» **Assignment**: The required output holds only the lines from the one containing "Screen dimensions: 600x375" through the end of the material below, copied exactly, please, with no pictures.

» **Exercise input**:
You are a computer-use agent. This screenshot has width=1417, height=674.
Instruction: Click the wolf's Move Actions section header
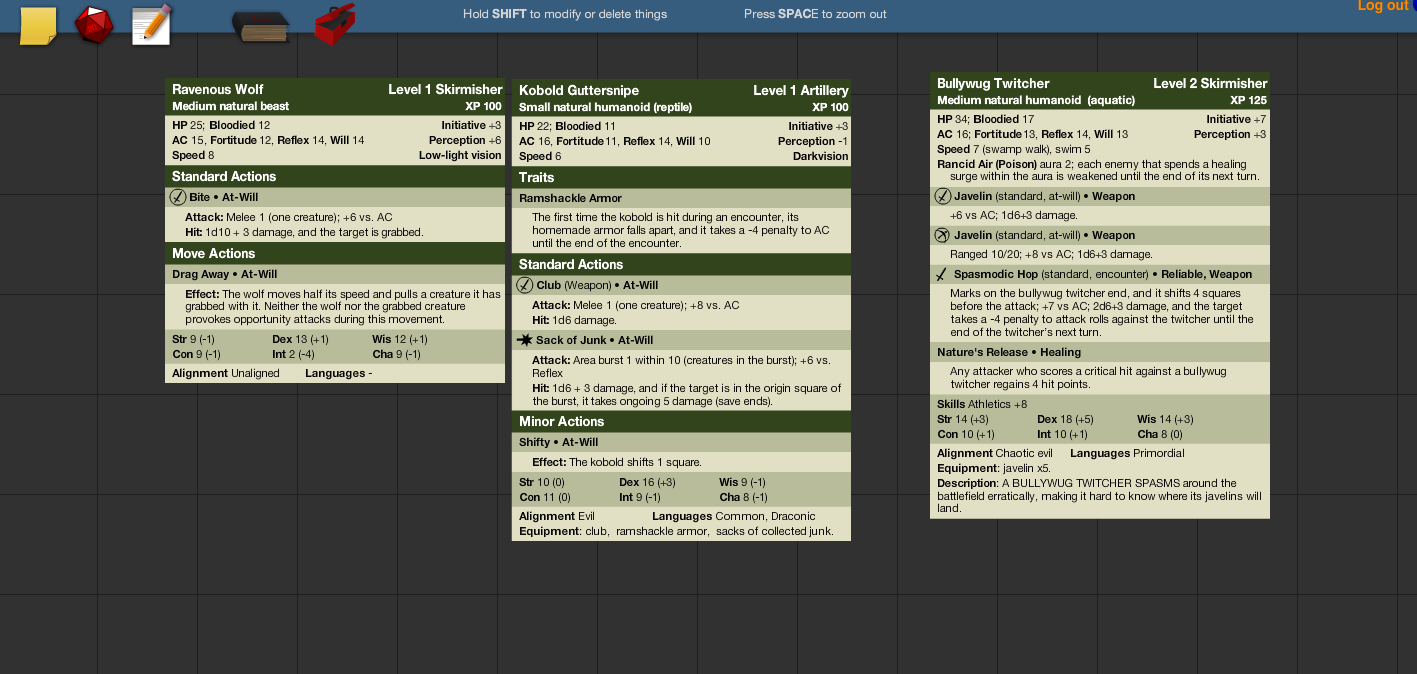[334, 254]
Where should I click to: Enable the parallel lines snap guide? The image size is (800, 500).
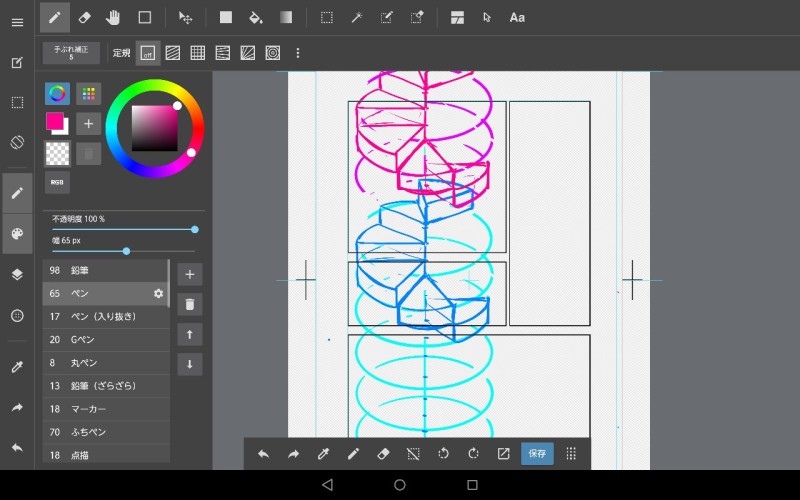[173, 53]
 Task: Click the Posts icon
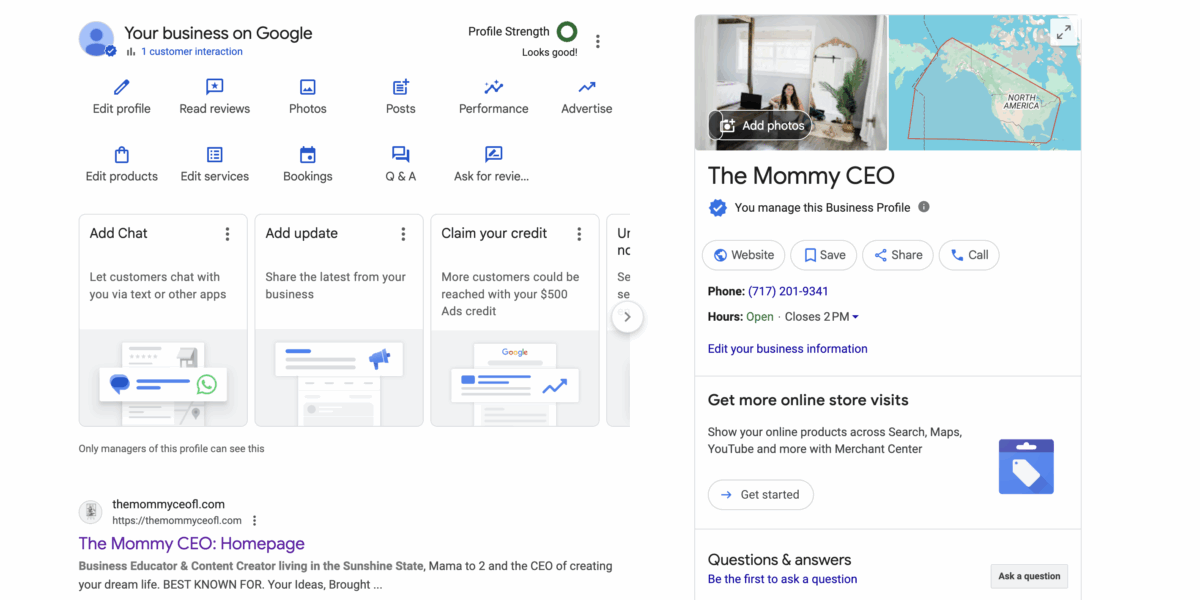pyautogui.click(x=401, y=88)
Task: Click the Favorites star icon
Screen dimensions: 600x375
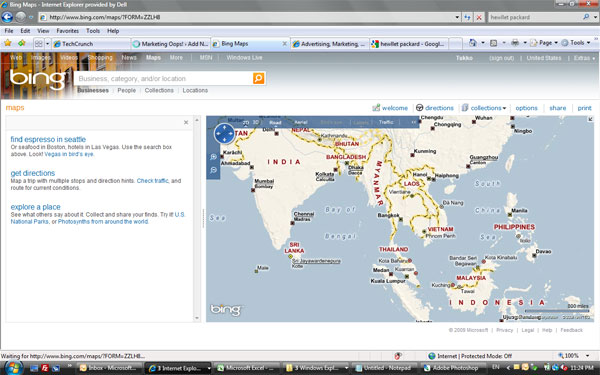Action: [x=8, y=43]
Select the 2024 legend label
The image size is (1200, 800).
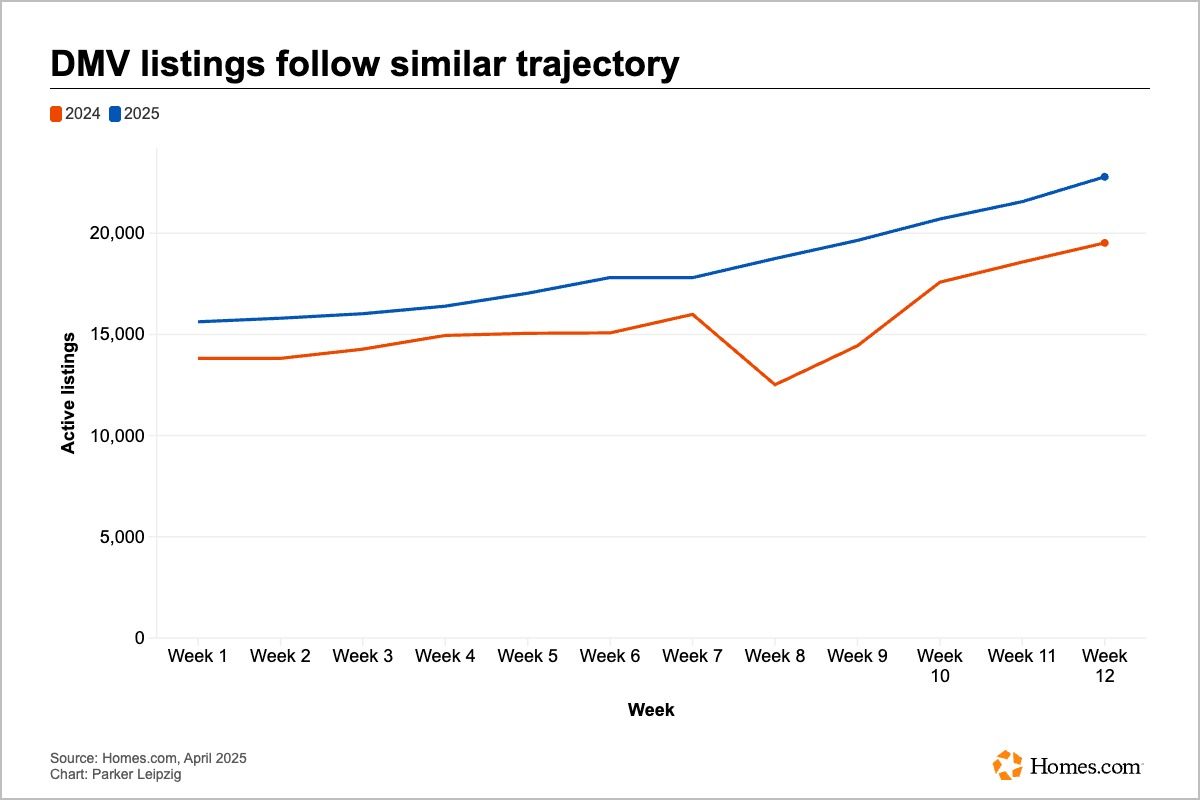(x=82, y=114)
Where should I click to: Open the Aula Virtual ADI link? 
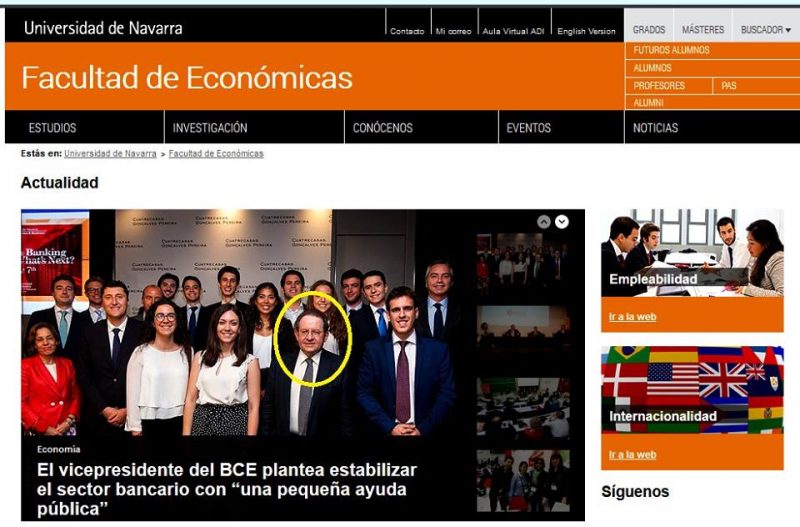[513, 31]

» **Exercise output**:
Screen dimensions: 600x375
Action: [x=8, y=43]
Select the 2024 legend label
The image size is (1200, 800).
(x=82, y=114)
Where should I click to: Open the Aula Virtual ADI link? 
[513, 31]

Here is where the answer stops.